** Excerpted data **
● ● ● ● ●

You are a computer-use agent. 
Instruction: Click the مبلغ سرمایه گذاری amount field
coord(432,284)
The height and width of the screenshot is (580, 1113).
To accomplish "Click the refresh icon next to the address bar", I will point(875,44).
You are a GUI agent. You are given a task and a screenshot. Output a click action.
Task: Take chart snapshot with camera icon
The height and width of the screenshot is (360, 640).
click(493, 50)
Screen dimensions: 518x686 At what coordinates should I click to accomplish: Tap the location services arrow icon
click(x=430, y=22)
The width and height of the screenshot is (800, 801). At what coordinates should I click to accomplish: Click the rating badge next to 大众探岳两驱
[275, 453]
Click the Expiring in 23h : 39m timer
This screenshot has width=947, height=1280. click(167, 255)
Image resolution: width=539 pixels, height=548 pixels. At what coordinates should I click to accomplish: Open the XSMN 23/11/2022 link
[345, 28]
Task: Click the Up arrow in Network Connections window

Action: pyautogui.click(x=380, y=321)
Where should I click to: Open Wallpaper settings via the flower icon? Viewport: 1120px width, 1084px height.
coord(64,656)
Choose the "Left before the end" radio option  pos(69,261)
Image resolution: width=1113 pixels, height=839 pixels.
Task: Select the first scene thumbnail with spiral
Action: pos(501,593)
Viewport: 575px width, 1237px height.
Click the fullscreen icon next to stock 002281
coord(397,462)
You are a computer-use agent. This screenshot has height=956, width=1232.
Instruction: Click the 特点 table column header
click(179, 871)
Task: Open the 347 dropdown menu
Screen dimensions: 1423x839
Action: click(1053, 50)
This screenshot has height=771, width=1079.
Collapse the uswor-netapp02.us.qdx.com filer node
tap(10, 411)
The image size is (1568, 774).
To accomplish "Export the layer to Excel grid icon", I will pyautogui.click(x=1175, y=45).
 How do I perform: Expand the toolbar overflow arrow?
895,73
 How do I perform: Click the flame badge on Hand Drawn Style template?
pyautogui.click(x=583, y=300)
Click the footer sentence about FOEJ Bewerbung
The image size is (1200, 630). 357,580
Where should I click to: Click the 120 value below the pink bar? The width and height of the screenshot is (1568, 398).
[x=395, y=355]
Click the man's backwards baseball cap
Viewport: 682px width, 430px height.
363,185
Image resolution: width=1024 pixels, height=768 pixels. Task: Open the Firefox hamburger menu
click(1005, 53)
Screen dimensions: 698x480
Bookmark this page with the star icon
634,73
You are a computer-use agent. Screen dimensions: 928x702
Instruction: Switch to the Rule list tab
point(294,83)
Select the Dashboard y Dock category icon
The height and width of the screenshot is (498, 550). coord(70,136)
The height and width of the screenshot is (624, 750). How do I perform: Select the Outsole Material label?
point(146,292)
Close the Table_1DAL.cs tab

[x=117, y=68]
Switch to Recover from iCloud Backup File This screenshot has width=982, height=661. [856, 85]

● ● ● ● ●

Lines from the one containing "Click the footer" to the end of the data are to be printed exactly, including the first and last.

Click the footer sentence about FOEJ Bewerbung
The image size is (1200, 630). 357,580
Where should I click to: Click the 120 value below the pink bar? The width and height of the screenshot is (1568, 398).
[x=395, y=355]
Click the man's backwards baseball cap
Viewport: 682px width, 430px height.
363,185
Image resolution: width=1024 pixels, height=768 pixels. Task: Open the Firefox hamburger menu
click(1005, 53)
Screen dimensions: 698x480
Bookmark this page with the star icon
634,73
You are a computer-use agent. Screen dimensions: 928x702
Instruction: Switch to the Rule list tab
point(294,83)
Select the Dashboard y Dock category icon
The height and width of the screenshot is (498, 550). coord(70,136)
The height and width of the screenshot is (624, 750). How do I perform: Select the Outsole Material label?
point(146,292)
Close the Table_1DAL.cs tab

[x=117, y=68]
Switch to Recover from iCloud Backup File This screenshot has width=982, height=661. [856, 85]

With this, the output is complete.